Brexit optimism is in the air, hurdles are high

Brexit optimism is in the air. The UK and the European Union have resumed trade talks after a highly theatrical fallout, promising to ramp up the speed and intensity of negotiations with a view to settling on a draft deal by next month. “An agreement is within reach,” EU negotiator Michel Barnier said last week, boosting the pound to its highest level against the dollar since August.
The mood is good, but the reality is complicated. What any agreement will contain is still a bit of a mystery, and that’s largely because the biggest obstacles have yet to be overcome, and they’re very political and very emotional ones. It’s one thing to quibble over how much of a car’s components can be sourced from abroad to count as “European” for tariff purposes; it’s quite another to get both sides to agree on new rules for business subsidies and social and environmental standards after 40 years of free trade. What the Brits see as their sovereign, post-Brexit right — maximum access to EU markets, minimum regulatory oversight — the EU understandably sees as an existential competitive threat. Even economically small issues such as fishing quotas are politically huge for both sides. While concessions are necessary they’re hard-won.

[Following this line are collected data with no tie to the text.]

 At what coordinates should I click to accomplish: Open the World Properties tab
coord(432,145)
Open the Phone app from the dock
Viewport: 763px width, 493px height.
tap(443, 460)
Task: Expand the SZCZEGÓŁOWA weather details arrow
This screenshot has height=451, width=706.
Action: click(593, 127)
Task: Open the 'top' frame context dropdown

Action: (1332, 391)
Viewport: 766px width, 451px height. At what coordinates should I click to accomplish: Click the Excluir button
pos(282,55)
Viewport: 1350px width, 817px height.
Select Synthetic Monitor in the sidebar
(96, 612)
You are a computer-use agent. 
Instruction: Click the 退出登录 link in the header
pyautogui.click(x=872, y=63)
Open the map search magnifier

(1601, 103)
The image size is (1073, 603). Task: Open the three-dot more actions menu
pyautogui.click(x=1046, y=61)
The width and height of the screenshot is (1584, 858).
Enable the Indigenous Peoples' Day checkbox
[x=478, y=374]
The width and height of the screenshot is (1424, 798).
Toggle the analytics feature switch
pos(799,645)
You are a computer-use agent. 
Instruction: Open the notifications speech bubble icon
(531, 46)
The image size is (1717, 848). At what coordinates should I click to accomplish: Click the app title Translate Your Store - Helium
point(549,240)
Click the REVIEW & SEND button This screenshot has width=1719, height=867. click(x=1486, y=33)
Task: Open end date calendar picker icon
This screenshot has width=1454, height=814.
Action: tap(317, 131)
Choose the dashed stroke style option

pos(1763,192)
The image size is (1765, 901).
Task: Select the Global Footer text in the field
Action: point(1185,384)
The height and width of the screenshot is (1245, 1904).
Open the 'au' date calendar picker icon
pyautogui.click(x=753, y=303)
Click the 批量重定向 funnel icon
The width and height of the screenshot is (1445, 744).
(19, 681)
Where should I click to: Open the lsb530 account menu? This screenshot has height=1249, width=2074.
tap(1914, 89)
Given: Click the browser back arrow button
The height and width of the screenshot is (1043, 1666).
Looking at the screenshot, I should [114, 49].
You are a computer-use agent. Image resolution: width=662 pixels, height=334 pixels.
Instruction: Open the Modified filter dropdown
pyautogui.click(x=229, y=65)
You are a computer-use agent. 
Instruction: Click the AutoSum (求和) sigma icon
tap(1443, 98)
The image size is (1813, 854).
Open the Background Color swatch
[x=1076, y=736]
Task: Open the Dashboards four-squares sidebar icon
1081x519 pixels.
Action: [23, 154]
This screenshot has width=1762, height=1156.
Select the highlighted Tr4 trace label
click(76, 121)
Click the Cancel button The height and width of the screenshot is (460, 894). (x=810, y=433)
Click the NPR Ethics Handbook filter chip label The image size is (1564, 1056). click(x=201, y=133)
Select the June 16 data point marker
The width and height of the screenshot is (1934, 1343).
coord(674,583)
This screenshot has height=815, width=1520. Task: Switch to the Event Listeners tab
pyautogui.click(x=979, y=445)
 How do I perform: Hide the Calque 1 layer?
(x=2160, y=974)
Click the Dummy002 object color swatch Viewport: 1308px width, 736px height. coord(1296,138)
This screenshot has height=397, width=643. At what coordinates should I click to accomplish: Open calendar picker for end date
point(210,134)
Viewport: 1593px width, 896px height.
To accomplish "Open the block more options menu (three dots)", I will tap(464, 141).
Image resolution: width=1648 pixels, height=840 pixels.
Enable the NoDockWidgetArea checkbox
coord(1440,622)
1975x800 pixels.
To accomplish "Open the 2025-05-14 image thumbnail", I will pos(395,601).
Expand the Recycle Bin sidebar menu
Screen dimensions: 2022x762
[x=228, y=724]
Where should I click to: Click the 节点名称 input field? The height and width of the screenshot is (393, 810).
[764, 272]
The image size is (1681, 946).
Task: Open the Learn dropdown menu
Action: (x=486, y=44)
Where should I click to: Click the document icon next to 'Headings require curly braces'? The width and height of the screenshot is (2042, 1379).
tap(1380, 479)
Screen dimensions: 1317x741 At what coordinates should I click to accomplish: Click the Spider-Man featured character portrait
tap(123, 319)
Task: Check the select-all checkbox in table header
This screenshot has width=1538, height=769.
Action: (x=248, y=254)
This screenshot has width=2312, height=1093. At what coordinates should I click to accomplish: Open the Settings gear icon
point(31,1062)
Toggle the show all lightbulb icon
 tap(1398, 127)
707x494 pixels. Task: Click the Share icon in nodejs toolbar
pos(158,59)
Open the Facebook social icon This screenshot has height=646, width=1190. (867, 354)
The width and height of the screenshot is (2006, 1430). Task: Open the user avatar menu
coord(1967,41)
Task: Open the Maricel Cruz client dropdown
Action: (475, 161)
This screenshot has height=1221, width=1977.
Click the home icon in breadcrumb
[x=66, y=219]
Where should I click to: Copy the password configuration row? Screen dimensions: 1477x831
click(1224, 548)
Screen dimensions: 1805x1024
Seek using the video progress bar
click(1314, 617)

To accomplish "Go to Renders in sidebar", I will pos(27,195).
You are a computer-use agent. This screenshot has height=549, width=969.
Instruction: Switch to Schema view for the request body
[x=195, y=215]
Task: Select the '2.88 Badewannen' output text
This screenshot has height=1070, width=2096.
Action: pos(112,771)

For a sense of how little progress has been made, look to parliamentary politics. Even as technocrats talk about tariff barriers and quotas, a draft law is working its way through the UK parliament that would aim to tear up the Brexit Withdrawal Agreement signed with the EU last year. That bill has prompted a rebuke from the House of Lords and the Scottish Parliament, and triggered a legal challenge from the EU. If it became law, it would likely kill all chances of a trade deal. While dismissed by some as a negotiating tactic, it does seem to chime with Prime Minister Boris Johnson’s own personal indecision over what kind of deal, if any, he could sell to his domestic support base.
Over in Brussels, the EU’s own parliament is also cracking the whip. In June it adopted a report on Brexit with “strict” demands on a level playing field for regulatory standards and subsidies. It has threatened to reject any treaty that doesn’t respect the last point. “We will not ratify a deal at any cost,” Christophe Hansen, a Christian Democrat from Luxembourg who sits in the same center-right bloc as German Chancellor Angela Merkel’s party says. (We don’t even know yet whether all 27 EU members will have to ratify this treaty, too.)
The pressure to approve any deal will be immense for both parliaments. Time is running out before the transition period ends on December 31. With so many other priorities piling up, from Covid-19 to more joint borrowing, patience will run out. The EU’s member states are good at nudging their European deputies in certain directions when their interests are at stake. But that’s why the European Parliament is flexing its muscles now, rather than after a draft treaty lands in everyone’s inbox. Its members meet regularly with Barnier and aren’t shy about expressing concerns over their red lines.